OIDC / Structured Authentication
3 minute read
As of Kubernetes 1.32, the legacy oidcConfig field in the Shoot manifest is no longer permitted. Authentication via external identity providers is now configured exclusively through Structured Authentication Configuration — a Kubernetes-native format applied directly to the Shoot cluster’s kube-apiserver.
How It Works
The configuration is stored in a ConfigMap in the Gardener project namespace and referenced from the Shoot manifest. Changes to the ConfigMap are applied at the next Shoot reconciliation — a manual trigger is possible if immediate effect is required.
Configuration
Step 1: Create the ConfigMap
The ConfigMap must be created in the project namespace (e.g. garden-my-project) and contains the AuthenticationConfiguration in the config.yaml data field:
apiVersion: v1
kind: ConfigMap
metadata:
name: structured-authentication-config
namespace: garden-my-project
data:
config.yaml: |
apiVersion: apiserver.config.k8s.io/v1beta1
kind: AuthenticationConfiguration
jwt:
- issuer:
url: https://issuer.example.com
audiences:
- <client-id>
audienceMatchPolicy: MatchAny
claimMappings:
username:
claim: email
prefix: ""
groups:
claim: groups
prefix: ""
Multiple JWT authenticators can be defined in the jwt list, for example to support multiple identity providers.

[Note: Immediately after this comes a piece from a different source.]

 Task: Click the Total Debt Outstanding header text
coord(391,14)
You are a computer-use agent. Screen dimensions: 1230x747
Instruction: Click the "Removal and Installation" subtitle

Step 2: Reference in the Shoot Manifest
Reference the ConfigMap in the Shoot manifest under spec.kubernetes.kubeAPIServer.structuredAuthentication:
apiVersion: core.gardener.cloud/v1beta1
kind: Shoot
metadata:
name: mycluster
namespace: garden-my-project
spec:
kubernetes:
kubeAPIServer:
structuredAuthentication:
configMapName: structured-authentication-config
This change triggers a reconciliation. Other authentication methods (e.g. certificate-based) are not affected.
Claim Mappings
The claimMappings field controls how JWT claims are mapped to Kubernetes identities:
| Field | Description |
|---|---|
username.claim | JWT claim used as the Kubernetes username (e.g. email, sub). |
username.prefix | Optional prefix for the username to avoid conflicts. Empty string disables the prefix. |
groups.claim | JWT claim containing group membership (e.g. groups). |
groups.prefix | Optional prefix for group names. |
uid.expression | CEL expression to compute the UID (optional). |
CEL expressions can be used instead of static claim references:
claimMappings:
username:
expression: 'claims.email'
groups:
expression: 'claims.groups'
Claim Validation Rules
Optional validation rules can be defined to check incoming tokens:
claimValidationRules:
- expression: 'claims.hd == "example.com"'
message: "Only tokens from the domain example.com are permitted"
Migrating from oidcConfig
If the Shoot manifest still contains spec.kubernetes.kubeAPIServer.oidcConfig, it must be migrated to Structured Authentication — at the latest before upgrading to Kubernetes 1.32.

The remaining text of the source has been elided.